Friday, June 11, 2010

And When We Were Wrong

You really don't want to be me when you grow up. I can be a bad tempered, acid-tongued, throwing things, cut-up-my-ex's-clothes rager. In my past, this was a pretty serious issue for me to overcome. I've got a hair-trigger temper. It rarely flares anymore and I've worked pretty hard at overcoming this. My reaction to these types of triggers is to move away from them as rapidly as possible and not to engage into a situation where I might say or do something that I regret. That's been a pretty good strategy, but it is not fool-proof. And it tripped me up this week. Couple my sometimes bad temper with my amazing ability to leap to conclusions and you basically have me throwing a tantrum.

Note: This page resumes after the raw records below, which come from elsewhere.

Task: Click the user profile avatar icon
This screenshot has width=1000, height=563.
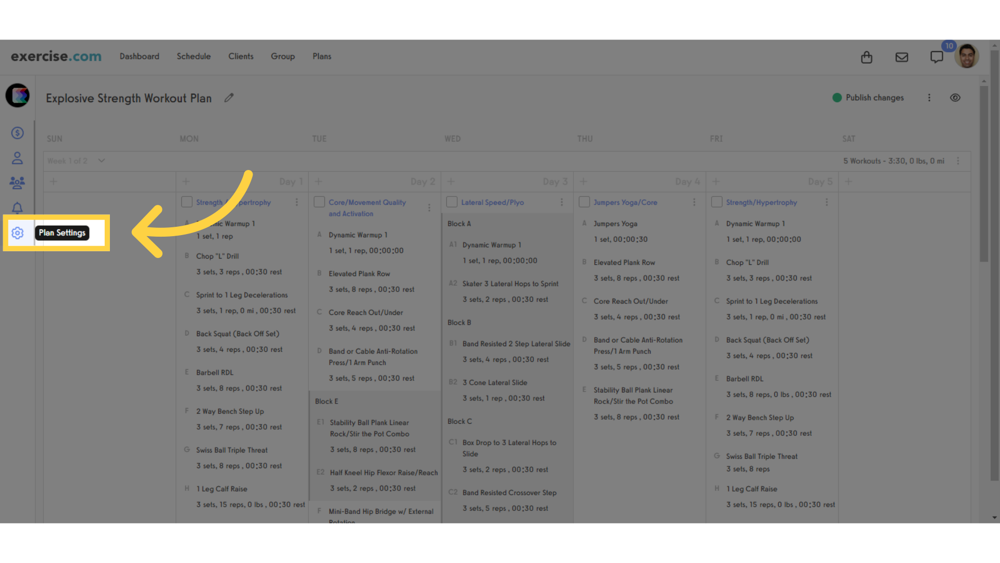Action: tap(967, 56)
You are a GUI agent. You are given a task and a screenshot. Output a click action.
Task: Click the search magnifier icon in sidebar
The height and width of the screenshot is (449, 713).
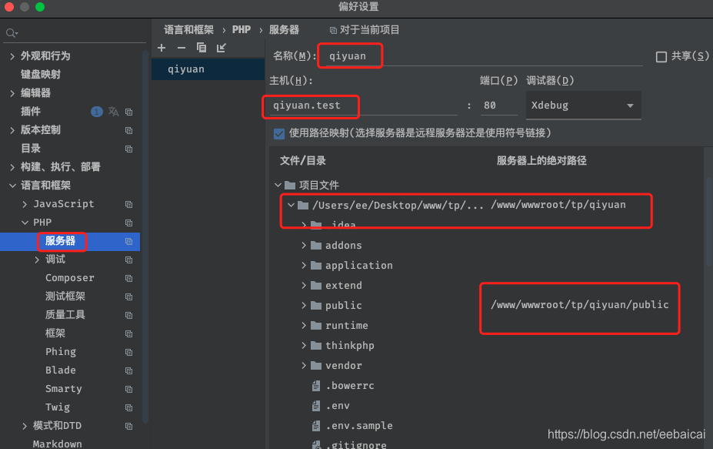[11, 33]
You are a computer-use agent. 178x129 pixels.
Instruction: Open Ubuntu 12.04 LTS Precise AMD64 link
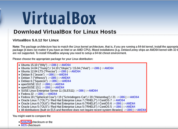[76, 71]
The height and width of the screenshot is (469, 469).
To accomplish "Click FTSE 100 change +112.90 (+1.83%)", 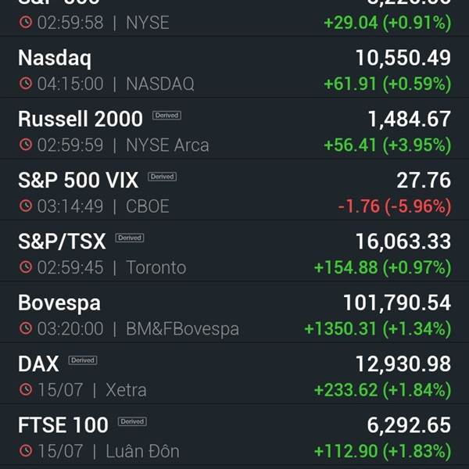I will pos(382,451).
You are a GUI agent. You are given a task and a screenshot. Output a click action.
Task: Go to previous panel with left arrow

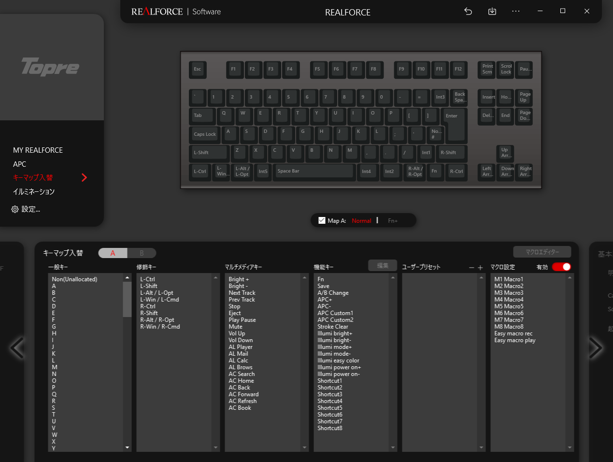[17, 347]
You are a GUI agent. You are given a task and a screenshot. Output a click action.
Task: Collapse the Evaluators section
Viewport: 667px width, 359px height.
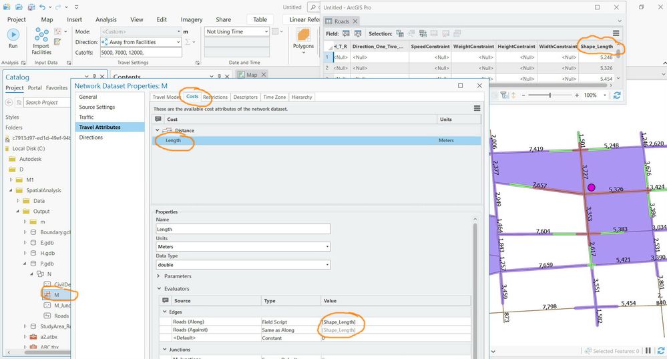coord(159,289)
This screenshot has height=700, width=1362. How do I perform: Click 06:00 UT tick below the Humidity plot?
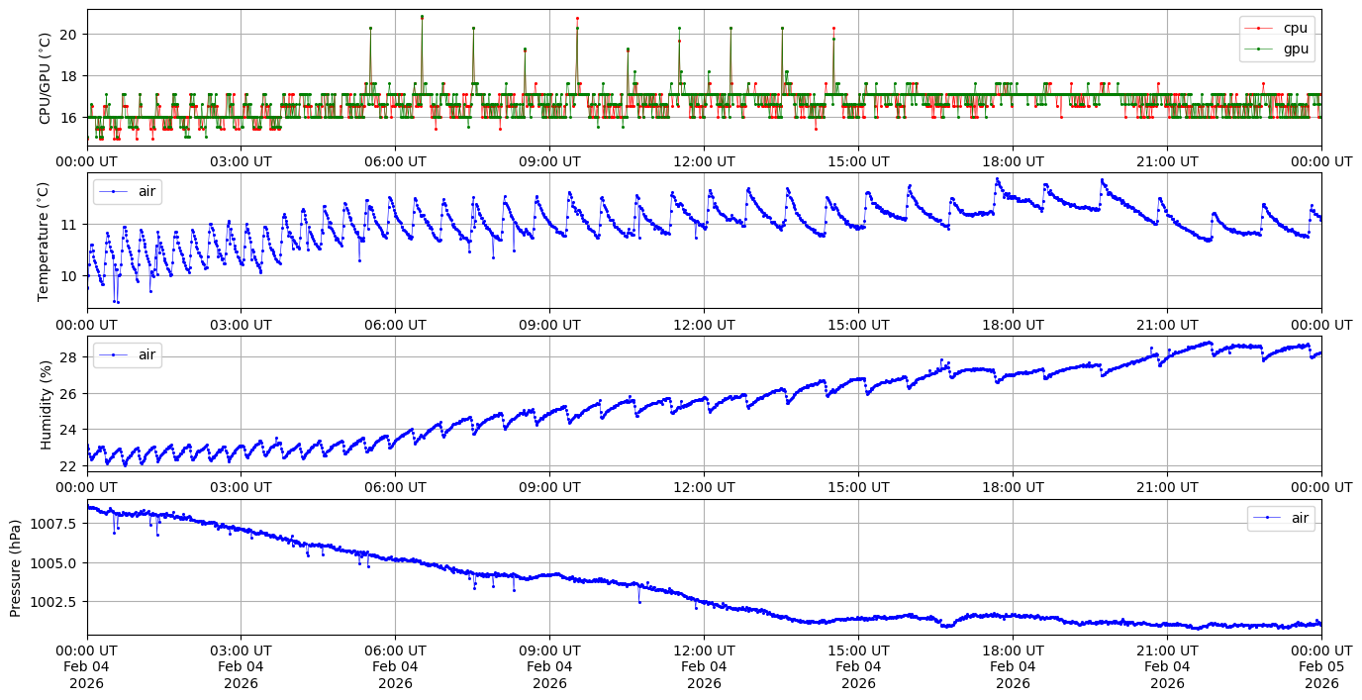pos(395,487)
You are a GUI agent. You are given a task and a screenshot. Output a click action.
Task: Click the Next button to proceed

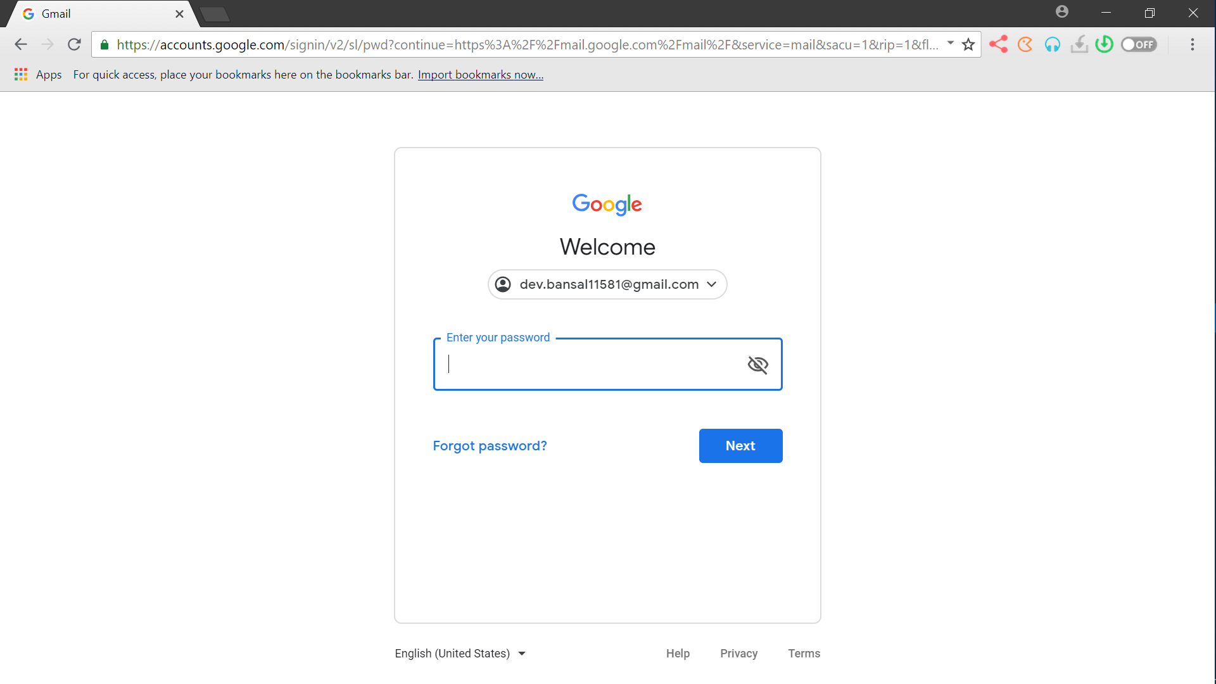click(x=740, y=445)
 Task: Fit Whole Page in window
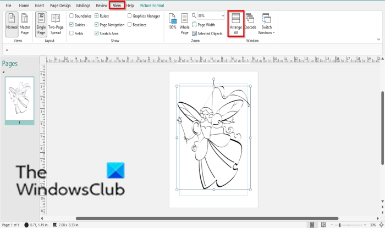[185, 24]
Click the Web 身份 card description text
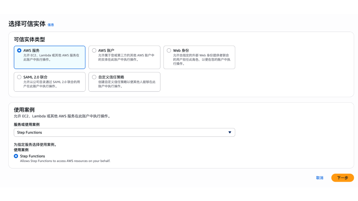 202,59
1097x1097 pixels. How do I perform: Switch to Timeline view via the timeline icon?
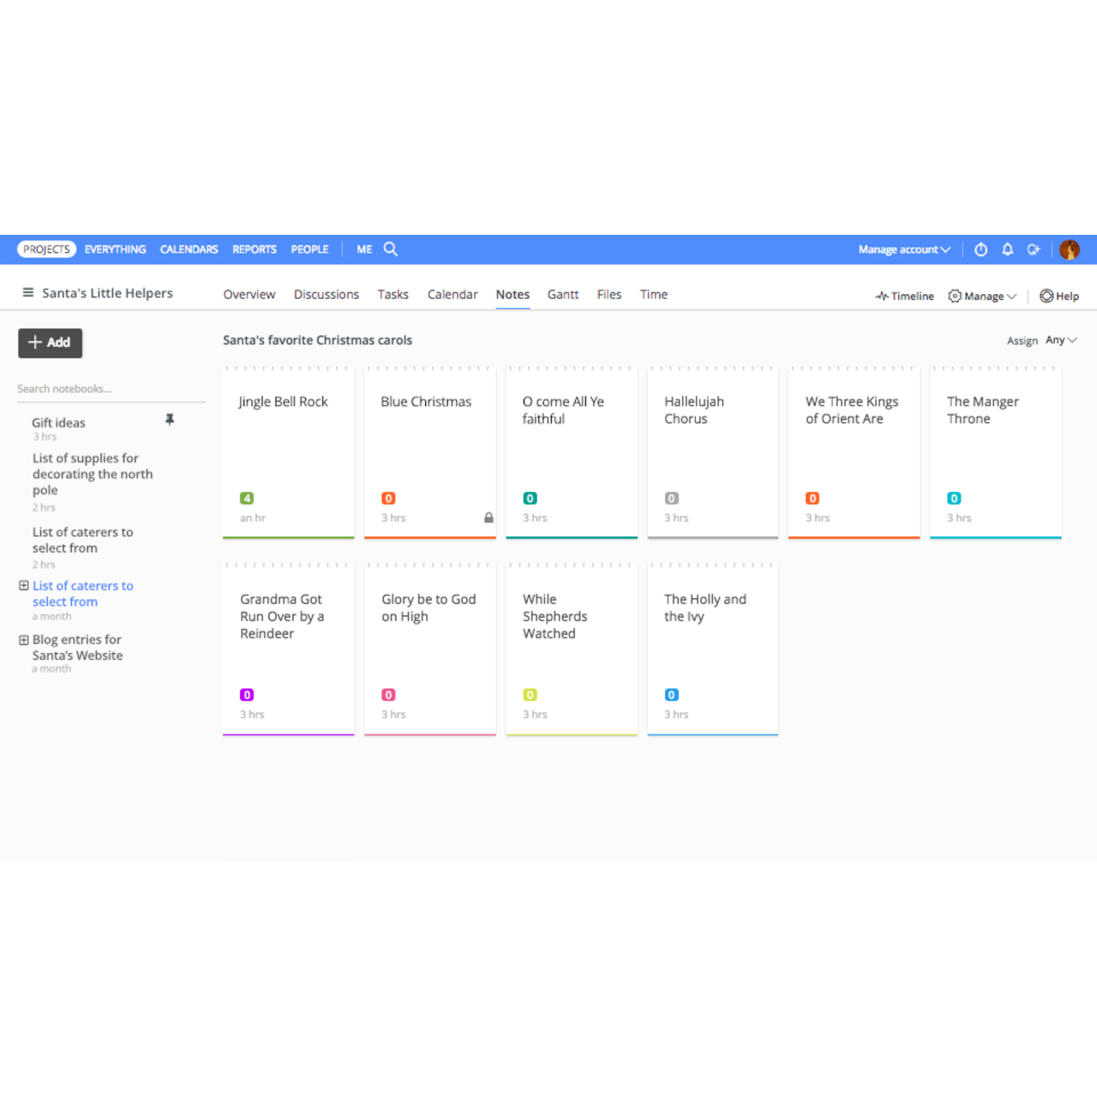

So when the text message came in declining the lunch invite as I was sitting in church, I read the first lines, got SUPREMELY pissed off and deleted the text. Because I was so angry, I shut off my phone and I kept it off for two days. What I read from the decline was that spending time with me wasn't a priority, that while he was willing to drive across hell and half of Texas, spend time, vacation time and money to sit with a friend for a week, he wasn't willing to drive 35 minutes and go to a vegan restaurant with me and some of his friends.

What he really said and what I didn't read, was that he wasn't interested in going to the restaurant, but would meet up with us afterward and would I call him to let him know when and where? Puts things in a different light, no?

Now as for the other conclusions I drew, those are pretty valid. Most active alcoholics, by their very nature, are a pretty self-centered bunch. I also came to realize that if I wasn't getting all I wanted out of the relationship, it's because I wasn't asking for it.

He asked for an opportunity to make amends and I told him what I needed moving forward. It was probably a conversation that needed to happen long before this point, but I was giving him lots of space to work on his recovery, which he took to mean something else.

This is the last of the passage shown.